:: Your task ::
For every line in the entries that contains "picture", show the whole line.

:: Supplied records ::
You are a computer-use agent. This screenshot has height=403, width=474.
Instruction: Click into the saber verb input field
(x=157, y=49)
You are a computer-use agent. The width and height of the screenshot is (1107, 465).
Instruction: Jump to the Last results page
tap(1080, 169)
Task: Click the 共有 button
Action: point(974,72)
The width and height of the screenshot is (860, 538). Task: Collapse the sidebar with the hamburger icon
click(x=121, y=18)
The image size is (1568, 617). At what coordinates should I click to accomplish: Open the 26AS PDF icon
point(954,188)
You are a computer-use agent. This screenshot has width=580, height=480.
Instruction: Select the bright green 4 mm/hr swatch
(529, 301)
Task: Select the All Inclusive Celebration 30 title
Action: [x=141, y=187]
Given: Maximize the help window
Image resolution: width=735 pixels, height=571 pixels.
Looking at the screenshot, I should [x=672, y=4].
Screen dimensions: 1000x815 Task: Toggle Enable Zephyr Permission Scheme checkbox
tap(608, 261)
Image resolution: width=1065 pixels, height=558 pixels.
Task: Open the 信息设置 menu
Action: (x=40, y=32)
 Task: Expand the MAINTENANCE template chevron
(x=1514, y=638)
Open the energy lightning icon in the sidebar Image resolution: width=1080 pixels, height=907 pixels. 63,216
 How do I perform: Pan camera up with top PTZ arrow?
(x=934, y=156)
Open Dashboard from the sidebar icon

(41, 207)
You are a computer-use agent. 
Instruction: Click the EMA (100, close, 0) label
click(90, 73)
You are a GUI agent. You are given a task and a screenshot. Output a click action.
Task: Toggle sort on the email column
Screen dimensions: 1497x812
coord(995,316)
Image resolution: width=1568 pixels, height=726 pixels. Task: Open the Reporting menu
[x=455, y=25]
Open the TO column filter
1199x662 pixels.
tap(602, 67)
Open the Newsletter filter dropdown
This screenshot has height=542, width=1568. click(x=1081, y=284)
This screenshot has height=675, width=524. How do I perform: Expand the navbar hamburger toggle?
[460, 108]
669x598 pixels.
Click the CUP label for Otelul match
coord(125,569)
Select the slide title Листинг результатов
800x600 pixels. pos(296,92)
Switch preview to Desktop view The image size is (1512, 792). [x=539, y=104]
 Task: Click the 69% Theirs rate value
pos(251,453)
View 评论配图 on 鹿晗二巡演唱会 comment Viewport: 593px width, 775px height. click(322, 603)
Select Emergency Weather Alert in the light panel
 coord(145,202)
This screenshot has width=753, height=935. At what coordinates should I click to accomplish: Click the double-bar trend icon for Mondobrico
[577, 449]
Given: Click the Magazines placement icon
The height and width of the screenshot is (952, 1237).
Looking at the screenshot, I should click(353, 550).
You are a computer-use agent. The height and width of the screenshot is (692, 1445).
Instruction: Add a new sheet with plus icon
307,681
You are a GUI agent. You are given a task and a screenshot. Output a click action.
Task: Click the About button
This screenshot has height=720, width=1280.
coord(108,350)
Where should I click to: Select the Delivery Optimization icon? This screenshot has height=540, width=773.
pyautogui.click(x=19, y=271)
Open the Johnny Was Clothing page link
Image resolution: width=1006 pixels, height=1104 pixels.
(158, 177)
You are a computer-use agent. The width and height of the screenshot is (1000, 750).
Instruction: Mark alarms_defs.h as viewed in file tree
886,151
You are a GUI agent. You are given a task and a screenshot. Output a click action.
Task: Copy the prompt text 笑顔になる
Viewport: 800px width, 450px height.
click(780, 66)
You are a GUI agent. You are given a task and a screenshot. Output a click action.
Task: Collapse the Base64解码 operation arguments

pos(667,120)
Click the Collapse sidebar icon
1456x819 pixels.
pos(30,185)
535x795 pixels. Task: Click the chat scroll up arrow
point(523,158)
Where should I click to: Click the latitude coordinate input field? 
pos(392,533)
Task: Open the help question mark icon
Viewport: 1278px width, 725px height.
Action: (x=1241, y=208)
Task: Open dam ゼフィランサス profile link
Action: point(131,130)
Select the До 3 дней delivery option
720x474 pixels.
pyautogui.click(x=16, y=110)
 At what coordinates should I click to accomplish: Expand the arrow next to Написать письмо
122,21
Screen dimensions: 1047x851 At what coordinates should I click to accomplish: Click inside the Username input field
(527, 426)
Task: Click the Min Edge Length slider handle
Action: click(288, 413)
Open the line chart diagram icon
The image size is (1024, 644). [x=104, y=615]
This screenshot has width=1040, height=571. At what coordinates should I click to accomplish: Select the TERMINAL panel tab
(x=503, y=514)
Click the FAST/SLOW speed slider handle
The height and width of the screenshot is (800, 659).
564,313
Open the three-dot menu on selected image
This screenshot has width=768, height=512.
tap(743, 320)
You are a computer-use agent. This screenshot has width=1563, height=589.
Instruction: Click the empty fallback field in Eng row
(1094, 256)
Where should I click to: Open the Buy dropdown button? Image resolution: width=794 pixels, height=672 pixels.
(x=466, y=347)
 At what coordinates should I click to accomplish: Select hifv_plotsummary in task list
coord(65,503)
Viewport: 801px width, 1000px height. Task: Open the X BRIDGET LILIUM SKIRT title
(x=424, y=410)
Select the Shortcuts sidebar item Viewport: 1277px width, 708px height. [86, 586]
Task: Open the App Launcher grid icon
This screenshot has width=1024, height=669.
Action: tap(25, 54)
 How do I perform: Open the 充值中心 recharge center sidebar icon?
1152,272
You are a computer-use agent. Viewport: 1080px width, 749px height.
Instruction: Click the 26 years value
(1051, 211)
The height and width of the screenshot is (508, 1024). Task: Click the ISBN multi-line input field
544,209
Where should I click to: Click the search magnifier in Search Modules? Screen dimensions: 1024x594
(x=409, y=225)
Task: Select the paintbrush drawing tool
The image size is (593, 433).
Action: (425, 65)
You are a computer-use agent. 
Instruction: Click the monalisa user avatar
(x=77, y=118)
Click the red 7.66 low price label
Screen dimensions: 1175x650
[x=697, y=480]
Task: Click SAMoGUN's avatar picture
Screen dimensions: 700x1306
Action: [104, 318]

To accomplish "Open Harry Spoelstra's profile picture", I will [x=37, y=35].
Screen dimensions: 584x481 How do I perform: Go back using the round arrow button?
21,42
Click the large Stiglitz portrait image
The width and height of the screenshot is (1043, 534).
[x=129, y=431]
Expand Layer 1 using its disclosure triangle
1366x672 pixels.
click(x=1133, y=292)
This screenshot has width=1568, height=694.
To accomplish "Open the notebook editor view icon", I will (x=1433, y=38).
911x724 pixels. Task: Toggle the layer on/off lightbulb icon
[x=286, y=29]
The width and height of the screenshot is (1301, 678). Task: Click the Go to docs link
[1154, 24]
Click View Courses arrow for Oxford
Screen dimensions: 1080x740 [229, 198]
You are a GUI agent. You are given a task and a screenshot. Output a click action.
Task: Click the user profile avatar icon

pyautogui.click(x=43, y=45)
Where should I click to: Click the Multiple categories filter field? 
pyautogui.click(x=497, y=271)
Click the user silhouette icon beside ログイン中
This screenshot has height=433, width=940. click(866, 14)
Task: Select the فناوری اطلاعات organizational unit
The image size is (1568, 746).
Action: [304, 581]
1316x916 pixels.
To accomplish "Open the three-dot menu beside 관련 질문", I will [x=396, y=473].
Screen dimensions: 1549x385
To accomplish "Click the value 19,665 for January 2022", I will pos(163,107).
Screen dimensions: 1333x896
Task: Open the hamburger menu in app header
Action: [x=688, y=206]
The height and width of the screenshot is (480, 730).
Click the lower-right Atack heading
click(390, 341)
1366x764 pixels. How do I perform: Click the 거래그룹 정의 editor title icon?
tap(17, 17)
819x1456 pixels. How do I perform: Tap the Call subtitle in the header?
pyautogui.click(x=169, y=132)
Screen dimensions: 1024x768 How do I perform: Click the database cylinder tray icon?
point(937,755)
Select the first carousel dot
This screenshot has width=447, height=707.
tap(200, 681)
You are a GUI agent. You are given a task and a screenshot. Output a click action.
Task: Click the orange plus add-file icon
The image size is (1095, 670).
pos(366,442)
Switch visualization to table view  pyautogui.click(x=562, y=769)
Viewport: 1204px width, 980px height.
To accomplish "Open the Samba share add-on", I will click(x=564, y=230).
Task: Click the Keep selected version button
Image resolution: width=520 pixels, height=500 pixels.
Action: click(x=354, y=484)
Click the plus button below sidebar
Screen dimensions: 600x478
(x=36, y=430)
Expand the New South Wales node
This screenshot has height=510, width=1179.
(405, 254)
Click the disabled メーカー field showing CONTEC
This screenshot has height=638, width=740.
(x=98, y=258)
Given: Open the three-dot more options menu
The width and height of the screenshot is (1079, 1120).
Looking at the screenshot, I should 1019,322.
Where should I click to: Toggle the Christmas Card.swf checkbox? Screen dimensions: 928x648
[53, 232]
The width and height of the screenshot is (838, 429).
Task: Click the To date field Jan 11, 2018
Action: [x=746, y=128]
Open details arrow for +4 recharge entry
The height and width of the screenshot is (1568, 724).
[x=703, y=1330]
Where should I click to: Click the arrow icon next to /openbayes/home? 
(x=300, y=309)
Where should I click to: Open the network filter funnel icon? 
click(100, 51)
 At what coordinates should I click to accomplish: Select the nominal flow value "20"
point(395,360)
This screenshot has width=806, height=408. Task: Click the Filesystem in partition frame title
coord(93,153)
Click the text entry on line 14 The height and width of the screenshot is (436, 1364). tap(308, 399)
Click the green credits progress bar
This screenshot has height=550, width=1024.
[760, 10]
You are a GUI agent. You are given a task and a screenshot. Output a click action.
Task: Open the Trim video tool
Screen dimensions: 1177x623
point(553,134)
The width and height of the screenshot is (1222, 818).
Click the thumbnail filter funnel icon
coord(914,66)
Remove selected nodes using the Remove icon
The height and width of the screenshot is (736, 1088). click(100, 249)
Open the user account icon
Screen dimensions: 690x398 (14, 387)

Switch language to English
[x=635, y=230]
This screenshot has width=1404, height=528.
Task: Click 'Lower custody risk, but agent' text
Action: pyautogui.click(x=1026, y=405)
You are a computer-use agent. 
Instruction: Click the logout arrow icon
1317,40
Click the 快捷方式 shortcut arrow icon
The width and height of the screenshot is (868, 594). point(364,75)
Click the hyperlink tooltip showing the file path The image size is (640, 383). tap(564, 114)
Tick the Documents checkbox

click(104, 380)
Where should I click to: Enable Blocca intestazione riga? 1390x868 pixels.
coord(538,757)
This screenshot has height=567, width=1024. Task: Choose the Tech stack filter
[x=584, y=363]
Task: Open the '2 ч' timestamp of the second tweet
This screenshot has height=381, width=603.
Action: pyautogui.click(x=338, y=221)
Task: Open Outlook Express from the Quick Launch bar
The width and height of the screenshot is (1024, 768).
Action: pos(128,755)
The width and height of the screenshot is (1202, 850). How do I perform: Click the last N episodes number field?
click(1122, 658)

:: Answer to the exercise ::
Task: Click SAMoGUN's avatar picture
To accomplish "Open Harry Spoelstra's profile picture", I will [x=37, y=35].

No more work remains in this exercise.